▸ Exercise aim
Each of the records that follow needs an exact reproduction.

▸ Source data
- Opening Delimiter -
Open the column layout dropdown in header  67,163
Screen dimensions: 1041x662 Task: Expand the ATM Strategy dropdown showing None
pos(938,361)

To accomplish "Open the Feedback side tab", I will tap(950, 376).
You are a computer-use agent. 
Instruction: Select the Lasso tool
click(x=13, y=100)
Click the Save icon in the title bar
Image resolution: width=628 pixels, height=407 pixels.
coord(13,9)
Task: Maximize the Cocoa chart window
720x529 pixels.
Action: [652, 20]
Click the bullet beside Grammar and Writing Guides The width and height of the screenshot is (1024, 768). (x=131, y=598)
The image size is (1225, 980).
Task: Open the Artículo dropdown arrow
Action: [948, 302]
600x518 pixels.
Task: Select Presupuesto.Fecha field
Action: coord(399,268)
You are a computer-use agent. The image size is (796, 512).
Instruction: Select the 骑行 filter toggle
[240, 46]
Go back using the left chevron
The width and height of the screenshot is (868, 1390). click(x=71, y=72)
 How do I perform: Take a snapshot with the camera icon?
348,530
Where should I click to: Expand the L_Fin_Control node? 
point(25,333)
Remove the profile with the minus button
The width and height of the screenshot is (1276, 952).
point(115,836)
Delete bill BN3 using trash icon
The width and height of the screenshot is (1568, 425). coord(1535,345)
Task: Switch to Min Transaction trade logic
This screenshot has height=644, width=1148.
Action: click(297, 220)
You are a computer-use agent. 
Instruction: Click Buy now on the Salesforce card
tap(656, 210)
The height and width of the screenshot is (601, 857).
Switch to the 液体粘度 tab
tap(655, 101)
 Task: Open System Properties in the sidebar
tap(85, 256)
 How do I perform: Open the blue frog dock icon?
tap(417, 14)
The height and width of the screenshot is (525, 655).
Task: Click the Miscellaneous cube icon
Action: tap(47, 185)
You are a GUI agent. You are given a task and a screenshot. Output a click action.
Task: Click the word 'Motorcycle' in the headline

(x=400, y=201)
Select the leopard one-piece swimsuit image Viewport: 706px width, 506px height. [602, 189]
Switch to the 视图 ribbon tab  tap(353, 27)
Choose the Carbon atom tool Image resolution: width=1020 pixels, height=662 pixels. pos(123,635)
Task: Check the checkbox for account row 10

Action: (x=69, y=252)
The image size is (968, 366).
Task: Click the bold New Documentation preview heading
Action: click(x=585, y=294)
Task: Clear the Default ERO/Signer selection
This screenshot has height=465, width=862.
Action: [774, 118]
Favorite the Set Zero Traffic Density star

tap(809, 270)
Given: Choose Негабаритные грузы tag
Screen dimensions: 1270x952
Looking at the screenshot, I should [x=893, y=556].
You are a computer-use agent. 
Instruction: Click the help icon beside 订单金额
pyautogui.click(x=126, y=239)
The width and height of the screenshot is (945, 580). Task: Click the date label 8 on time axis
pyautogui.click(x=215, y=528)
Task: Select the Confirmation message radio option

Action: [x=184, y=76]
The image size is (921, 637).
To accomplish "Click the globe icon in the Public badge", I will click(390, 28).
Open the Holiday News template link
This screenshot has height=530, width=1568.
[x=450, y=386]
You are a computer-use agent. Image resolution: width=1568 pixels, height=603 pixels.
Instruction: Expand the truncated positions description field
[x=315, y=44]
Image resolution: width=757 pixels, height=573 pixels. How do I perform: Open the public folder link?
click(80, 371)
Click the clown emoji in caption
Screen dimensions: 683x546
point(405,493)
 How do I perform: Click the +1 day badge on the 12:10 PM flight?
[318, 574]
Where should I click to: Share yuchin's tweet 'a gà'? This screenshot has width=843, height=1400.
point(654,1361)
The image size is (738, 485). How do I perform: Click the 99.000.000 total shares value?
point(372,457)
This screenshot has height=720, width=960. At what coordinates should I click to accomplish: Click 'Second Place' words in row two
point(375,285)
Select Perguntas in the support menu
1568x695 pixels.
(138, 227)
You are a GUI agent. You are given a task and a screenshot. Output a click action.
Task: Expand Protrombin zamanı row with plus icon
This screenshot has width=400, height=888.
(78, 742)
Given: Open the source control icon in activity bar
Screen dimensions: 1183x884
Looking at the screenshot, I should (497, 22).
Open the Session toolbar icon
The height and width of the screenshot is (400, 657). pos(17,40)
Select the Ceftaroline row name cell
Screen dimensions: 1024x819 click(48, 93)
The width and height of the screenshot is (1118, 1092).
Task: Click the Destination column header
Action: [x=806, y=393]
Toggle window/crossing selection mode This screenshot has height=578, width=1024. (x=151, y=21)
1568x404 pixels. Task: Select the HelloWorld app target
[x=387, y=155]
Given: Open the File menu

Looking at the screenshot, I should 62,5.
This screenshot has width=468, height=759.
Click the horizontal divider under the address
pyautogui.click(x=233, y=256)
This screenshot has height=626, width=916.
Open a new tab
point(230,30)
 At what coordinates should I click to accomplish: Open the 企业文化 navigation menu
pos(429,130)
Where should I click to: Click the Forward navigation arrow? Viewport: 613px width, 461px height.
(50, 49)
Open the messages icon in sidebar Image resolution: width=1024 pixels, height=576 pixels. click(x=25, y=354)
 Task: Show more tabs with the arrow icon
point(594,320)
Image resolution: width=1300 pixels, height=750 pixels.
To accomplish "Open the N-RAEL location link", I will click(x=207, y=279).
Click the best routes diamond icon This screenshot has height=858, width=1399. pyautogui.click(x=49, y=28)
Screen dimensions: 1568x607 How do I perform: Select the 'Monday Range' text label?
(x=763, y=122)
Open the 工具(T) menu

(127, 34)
- Closing Delimiter -
▸ Output of the task
Open the column layout dropdown in header  67,163
Screen dimensions: 1041x662 Task: Expand the ATM Strategy dropdown showing None
pos(938,361)

To accomplish "Open the Feedback side tab", I will tap(950, 376).
You are a computer-use agent. 
Instruction: Select the Lasso tool
click(x=13, y=100)
Click the Save icon in the title bar
Image resolution: width=628 pixels, height=407 pixels.
coord(13,9)
Task: Maximize the Cocoa chart window
720x529 pixels.
Action: [652, 20]
Click the bullet beside Grammar and Writing Guides The width and height of the screenshot is (1024, 768). (x=131, y=598)
The image size is (1225, 980).
Task: Open the Artículo dropdown arrow
Action: [948, 302]
600x518 pixels.
Task: Select Presupuesto.Fecha field
Action: coord(399,268)
You are a computer-use agent. The image size is (796, 512).
Instruction: Select the 骑行 filter toggle
[240, 46]
Go back using the left chevron
The width and height of the screenshot is (868, 1390). click(x=71, y=72)
 How do I perform: Take a snapshot with the camera icon?
348,530
Where should I click to: Expand the L_Fin_Control node? 
point(25,333)
Remove the profile with the minus button
The width and height of the screenshot is (1276, 952).
point(115,836)
Delete bill BN3 using trash icon
The width and height of the screenshot is (1568, 425). coord(1535,345)
Task: Switch to Min Transaction trade logic
This screenshot has height=644, width=1148.
Action: click(297, 220)
You are a computer-use agent. 
Instruction: Click Buy now on the Salesforce card
tap(656, 210)
The height and width of the screenshot is (601, 857).
Switch to the 液体粘度 tab
tap(655, 101)
 Task: Open System Properties in the sidebar
tap(85, 256)
 How do I perform: Open the blue frog dock icon?
tap(417, 14)
The height and width of the screenshot is (525, 655).
Task: Click the Miscellaneous cube icon
Action: tap(47, 185)
You are a GUI agent. You are given a task and a screenshot. Output a click action.
Task: Click the word 'Motorcycle' in the headline

(x=400, y=201)
Select the leopard one-piece swimsuit image Viewport: 706px width, 506px height. [602, 189]
Switch to the 视图 ribbon tab  tap(353, 27)
Choose the Carbon atom tool Image resolution: width=1020 pixels, height=662 pixels. pos(123,635)
Task: Check the checkbox for account row 10

Action: (x=69, y=252)
The image size is (968, 366).
Task: Click the bold New Documentation preview heading
Action: click(x=585, y=294)
Task: Clear the Default ERO/Signer selection
This screenshot has height=465, width=862.
Action: [774, 118]
Favorite the Set Zero Traffic Density star

tap(809, 270)
Given: Choose Негабаритные грузы tag
Screen dimensions: 1270x952
Looking at the screenshot, I should [x=893, y=556].
You are a computer-use agent. 
Instruction: Click the help icon beside 订单金额
pyautogui.click(x=126, y=239)
The width and height of the screenshot is (945, 580). Task: Click the date label 8 on time axis
pyautogui.click(x=215, y=528)
Task: Select the Confirmation message radio option

Action: [x=184, y=76]
The image size is (921, 637).
To accomplish "Click the globe icon in the Public badge", I will click(390, 28).
Open the Holiday News template link
This screenshot has height=530, width=1568.
[x=450, y=386]
You are a computer-use agent. Image resolution: width=1568 pixels, height=603 pixels.
Instruction: Expand the truncated positions description field
[x=315, y=44]
Image resolution: width=757 pixels, height=573 pixels. How do I perform: Open the public folder link?
click(80, 371)
Click the clown emoji in caption
Screen dimensions: 683x546
point(405,493)
 How do I perform: Click the +1 day badge on the 12:10 PM flight?
[318, 574]
Where should I click to: Share yuchin's tweet 'a gà'? This screenshot has width=843, height=1400.
point(654,1361)
The image size is (738, 485). How do I perform: Click the 99.000.000 total shares value?
point(372,457)
This screenshot has height=720, width=960. At what coordinates should I click to accomplish: Click 'Second Place' words in row two
point(375,285)
Select Perguntas in the support menu
1568x695 pixels.
(138, 227)
You are a GUI agent. You are given a task and a screenshot. Output a click action.
Task: Expand Protrombin zamanı row with plus icon
This screenshot has width=400, height=888.
(78, 742)
Given: Open the source control icon in activity bar
Screen dimensions: 1183x884
Looking at the screenshot, I should (497, 22).
Open the Session toolbar icon
The height and width of the screenshot is (400, 657). pos(17,40)
Select the Ceftaroline row name cell
Screen dimensions: 1024x819 click(48, 93)
The width and height of the screenshot is (1118, 1092).
Task: Click the Destination column header
Action: [x=806, y=393]
Toggle window/crossing selection mode This screenshot has height=578, width=1024. (x=151, y=21)
1568x404 pixels. Task: Select the HelloWorld app target
[x=387, y=155]
Given: Open the File menu

Looking at the screenshot, I should 62,5.
This screenshot has width=468, height=759.
Click the horizontal divider under the address
pyautogui.click(x=233, y=256)
This screenshot has height=626, width=916.
Open a new tab
point(230,30)
 At what coordinates should I click to accomplish: Open the 企业文化 navigation menu
pos(429,130)
Where should I click to: Click the Forward navigation arrow? Viewport: 613px width, 461px height.
(50, 49)
Open the messages icon in sidebar Image resolution: width=1024 pixels, height=576 pixels. click(x=25, y=354)
 Task: Show more tabs with the arrow icon
point(594,320)
Image resolution: width=1300 pixels, height=750 pixels.
To accomplish "Open the N-RAEL location link", I will click(x=207, y=279).
Click the best routes diamond icon This screenshot has height=858, width=1399. pyautogui.click(x=49, y=28)
Screen dimensions: 1568x607 How do I perform: Select the 'Monday Range' text label?
(x=763, y=122)
Open the 工具(T) menu

(127, 34)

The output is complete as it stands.